Court Opinion

ID: 3351040
Source: CourtListenerOpinion
Date Created: 2016-07-05 17:58:33.794619+00
Date Added: 2024-06-11T12:43:10.518609
License: Public Domain

This is an appeal from a decree of the Probate Court for the District of Danbury denying an application for an order directing the executor under the will of the deceased to pay expenses incurred by the appellant, who is an heir and beneficiary under the will of the deceased, resulting from his employment of attorneys in connection with certain matters arising in the settlement of the estate.

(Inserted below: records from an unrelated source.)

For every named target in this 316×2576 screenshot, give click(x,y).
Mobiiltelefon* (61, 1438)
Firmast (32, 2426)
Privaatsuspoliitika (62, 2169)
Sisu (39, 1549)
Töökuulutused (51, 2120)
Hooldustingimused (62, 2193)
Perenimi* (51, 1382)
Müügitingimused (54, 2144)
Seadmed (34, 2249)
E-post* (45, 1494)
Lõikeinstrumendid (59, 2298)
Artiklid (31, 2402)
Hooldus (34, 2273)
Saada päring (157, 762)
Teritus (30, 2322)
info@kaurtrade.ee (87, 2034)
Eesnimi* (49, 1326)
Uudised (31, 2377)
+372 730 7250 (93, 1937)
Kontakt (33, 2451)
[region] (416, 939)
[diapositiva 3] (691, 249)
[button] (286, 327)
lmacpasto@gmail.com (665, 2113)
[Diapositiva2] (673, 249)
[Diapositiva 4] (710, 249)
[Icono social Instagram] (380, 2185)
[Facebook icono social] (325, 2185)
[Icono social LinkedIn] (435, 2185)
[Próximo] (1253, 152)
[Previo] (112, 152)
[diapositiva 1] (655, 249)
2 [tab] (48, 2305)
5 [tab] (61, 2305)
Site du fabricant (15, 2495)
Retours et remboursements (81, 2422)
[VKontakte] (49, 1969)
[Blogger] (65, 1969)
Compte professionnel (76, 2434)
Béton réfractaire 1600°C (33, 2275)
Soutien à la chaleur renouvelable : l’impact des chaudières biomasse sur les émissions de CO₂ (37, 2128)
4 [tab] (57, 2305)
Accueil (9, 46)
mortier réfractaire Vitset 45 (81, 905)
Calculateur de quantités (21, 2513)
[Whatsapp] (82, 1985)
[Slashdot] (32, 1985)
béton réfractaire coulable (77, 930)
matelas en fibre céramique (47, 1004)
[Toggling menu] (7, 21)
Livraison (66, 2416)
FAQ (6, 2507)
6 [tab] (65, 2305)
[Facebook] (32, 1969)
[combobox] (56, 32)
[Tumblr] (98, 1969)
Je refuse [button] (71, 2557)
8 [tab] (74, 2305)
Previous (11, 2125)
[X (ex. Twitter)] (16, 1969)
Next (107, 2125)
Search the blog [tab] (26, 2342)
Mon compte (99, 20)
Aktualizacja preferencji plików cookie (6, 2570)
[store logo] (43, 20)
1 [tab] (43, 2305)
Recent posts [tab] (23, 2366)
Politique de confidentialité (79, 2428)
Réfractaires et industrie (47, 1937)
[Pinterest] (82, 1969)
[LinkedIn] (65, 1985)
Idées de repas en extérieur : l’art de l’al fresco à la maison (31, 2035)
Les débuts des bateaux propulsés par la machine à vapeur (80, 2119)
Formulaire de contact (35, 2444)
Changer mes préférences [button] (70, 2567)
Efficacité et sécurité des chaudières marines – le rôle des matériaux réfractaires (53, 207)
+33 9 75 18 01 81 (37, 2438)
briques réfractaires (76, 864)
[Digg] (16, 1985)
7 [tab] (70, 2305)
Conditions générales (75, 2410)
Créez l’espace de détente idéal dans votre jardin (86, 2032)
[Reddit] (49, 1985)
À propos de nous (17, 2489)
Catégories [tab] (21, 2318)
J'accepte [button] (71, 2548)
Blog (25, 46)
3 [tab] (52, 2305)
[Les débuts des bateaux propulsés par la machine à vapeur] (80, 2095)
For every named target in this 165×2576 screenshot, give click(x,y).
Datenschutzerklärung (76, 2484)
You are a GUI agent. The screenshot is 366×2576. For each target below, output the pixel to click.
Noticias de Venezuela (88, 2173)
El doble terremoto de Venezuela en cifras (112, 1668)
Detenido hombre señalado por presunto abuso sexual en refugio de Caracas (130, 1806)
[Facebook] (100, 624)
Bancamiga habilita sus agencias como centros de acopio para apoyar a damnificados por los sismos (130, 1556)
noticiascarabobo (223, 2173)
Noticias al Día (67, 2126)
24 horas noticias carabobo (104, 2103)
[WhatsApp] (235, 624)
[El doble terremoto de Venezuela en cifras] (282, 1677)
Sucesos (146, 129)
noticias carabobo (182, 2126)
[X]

In the application to the Probate Court (which is made a part of the appellant's reasons for appeal), it is alleged that the appellant was obliged to employ attorneys who prepared and filed an objection to the inventory and that said objection was thereafter duly heard, and the inventory was amended by the addition of a claimed debt of $9000. and a reduction of $23,000. was made in the appraisal of certain stocks owned by the deceased.
As a result of the addition of the $9000. to the inventory, the tax commissioner levied a penalty tax of $900. against the estate. It developed that the $9000. was an advancement made by the deceased to this appellant. Counsel for the executor was concerned because of this penalty tax and filed an objection to the inventory because of this addition and counsel for this appellant cooperated in securing a reduction of this tax. this cooperation was at the suggestion of counsel for the executor and the suggestion was made to counsel for the appellant because the addition to the inventory which brought the penalty tax was brought about by appellant's counsel. It was appropriate that they should help to relieve the estate of a charge against it which was in excess of that which properly should have been made and which resulted from their having caused the $9000. to have been added to the inventory.
The reduction in the appraisal of the stocks resulted in a *Page 79 
reduction of federal and succession taxes.
The same influence upon these taxes, however, would have been secured in the final settlement by taking into account the incumbrances which reduced the values of the stocks equivalent to the reduction made in the inventory.
Aside from the facts recited, the appellant employed counsel upon his own volition to represent his interests in the estate. He asks the Probate Court to direct the executor to pay his counsel for their services and expenses. This the Probate Court has no power or authority to do.
      "The jurisdiction of courts of probate is statutory; hence they possess only such powers as are expressly or by necessary implication conferred upon them by statute. The powers, legal and equitable, conferred on courts of probate by implication are such powers as are necessary to the entire performance of all the duties imposed upon them by law, and such only. Necessity in this connection does not always nor often mean a strict absolute necessity. It is a relative term and variable according to circumstances."
 Cleveland  Hewitt Probate Law and Practice. Sec. 47, Page 38.
There is no statutory authority under which the Probate Court could grant the prayer of the applicant, and there is no implied authority, since in the complete discharge by the Probate Court of its duties in the settlement of the estate, there is no necessity that such order should be passed; and this Court upon this appeal has no greater power than the Probate Court had.
Indeed, had the executor employed counsel, and then refused to pay such counsel, the authorities hold the Probate Court to be without power to order payment in the absence of statutory authority. To recover under such circumstances, action may be brought against the executor in the appropriate court.
   Judgment may be entered for the appellee dismissing the appeal.